There are only a handful of movies whose very titles became synonymous with “critical and commercial disaster;” Heaven’s Gate would qualify as one, Howard the Duck would be another, and in 1987, the cinematic belly-flop known as Ishtar staked its claim as one of the worst films ever made. Is Ishtar really that bad? Well…
Even before Ishtar was released, the press surrounding its production troubles was already being heard around the world. No one could figure out why director Elaine May was taking so long to put together what amounted to a pretty flimsy comedy, or why there were so many reshoots, or why the budget ballooned past $50 million. None of that would’ve mattered had the final product been an enjoyable success; after all, 1982’s Tootsie also suffered from negative advanced buzz, but the film turned into a comedic masterpiece and all was forgiven. Ishtar was nowhere near a masterpiece. The reviews were savage and audiences avoided it like the plague. It was a bomb that exploded so cataclysmically that May was never allowed back anywhere near the director’s chair. Is Ishtar funny? Nope. Is it inventive? Nope. Is it at least pretty to look at? Nope. After viewing the film in its entirety, it’s hard to see where all of the money went, because it’s not on the screen.

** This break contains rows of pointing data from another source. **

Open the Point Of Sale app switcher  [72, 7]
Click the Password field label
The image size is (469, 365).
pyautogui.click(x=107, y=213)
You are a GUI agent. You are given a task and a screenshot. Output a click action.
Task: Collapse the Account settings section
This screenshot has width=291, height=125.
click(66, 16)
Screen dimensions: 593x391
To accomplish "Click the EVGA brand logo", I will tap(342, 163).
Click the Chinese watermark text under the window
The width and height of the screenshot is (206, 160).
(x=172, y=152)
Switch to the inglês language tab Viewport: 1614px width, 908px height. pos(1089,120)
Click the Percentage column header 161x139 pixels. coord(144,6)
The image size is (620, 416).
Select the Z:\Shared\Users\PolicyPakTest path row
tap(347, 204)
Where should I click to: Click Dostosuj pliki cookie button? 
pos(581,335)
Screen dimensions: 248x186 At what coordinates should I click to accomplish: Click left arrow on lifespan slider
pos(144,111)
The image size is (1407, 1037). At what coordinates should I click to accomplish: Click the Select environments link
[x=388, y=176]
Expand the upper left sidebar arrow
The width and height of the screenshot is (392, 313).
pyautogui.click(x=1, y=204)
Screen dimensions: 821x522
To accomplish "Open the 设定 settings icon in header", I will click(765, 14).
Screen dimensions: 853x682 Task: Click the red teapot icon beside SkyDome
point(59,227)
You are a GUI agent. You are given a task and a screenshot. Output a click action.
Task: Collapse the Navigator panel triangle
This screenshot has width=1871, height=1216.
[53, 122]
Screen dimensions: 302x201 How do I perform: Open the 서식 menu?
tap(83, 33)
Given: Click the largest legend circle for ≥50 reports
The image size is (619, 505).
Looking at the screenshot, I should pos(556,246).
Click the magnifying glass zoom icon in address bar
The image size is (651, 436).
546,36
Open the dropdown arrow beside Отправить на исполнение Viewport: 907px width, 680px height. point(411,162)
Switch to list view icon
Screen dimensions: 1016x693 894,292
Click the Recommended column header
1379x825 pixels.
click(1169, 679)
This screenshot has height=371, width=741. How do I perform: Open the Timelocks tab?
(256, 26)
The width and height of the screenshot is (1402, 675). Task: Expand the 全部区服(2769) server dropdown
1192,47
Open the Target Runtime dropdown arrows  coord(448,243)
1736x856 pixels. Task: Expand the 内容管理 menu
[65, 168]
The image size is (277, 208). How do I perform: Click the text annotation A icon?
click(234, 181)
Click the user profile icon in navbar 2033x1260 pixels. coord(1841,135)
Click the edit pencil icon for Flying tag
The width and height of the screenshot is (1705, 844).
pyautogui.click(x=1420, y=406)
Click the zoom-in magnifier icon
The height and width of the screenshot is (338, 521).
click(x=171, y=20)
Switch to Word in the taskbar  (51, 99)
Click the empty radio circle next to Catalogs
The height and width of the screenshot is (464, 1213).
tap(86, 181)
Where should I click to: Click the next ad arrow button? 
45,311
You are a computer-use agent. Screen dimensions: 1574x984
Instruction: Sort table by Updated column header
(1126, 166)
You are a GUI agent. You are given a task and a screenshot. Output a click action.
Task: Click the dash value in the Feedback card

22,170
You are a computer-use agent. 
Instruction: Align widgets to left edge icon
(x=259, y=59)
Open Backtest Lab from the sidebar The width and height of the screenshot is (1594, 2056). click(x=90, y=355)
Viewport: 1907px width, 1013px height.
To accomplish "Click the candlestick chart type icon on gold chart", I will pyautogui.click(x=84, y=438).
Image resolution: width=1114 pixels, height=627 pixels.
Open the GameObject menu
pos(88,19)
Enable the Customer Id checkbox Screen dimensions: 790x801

Ishtar stars Dustin Hoffman and Warren Beatty was two unbelievably, untalented singer/songwriters, and the movie’s only real comedic inspiration comes from the moments when these two superstars write and/or sing. This is amusing for maybe the first minute or two of the film’s running time, but it gets old real fast, and those scenes keep going on and on and on and on (although the song “I Left You Some Love in My Will” made me smile). We get it. They suck. Now what? Well, the twosome manages to land a gig in Morocco, but they get caught up in some boring political intrigue in the fictional border nation of Ishtar. They may or may not be the two messengers of prophecy and there’s this missing map that resistance fighter Isabelle Adjani wants. Charles Grodin is also on hand as an American government agent who also becomes involved. I wish I could say more about this plot but the script is so vapid that all of this becomes both hard to follow and completely unimportant, usually both at the same time.
The story of Ishtar can be summed up as thus: bad singing, bad singing, bad singing, bad singing, arrival to Ishtar, missing map, undercover agents, bad singing, buying a blind camel, wander the desert, wander the desert, wander the desert, pretend to be Arabic, bad singing, wander the desert, helicopters, stolen guns, bad singing, The End. And, no, I didn’t leave much out. Try as they might, neither Hoffman nor Beatty can save this material, although Hoffman, at times, seems to have a clearer idea about his character than Beatty does, but that’s not saying a whole lot.
So, is Ishtar one of the worst movies of 1987? Definitely. Is it one of the worst movies ever made? Hardly. Ishtar’s main sin lies in the complete wasting of money and resources on something that should’ve cost less than half of its gargantuan budget. And for that, it should never be forgiven.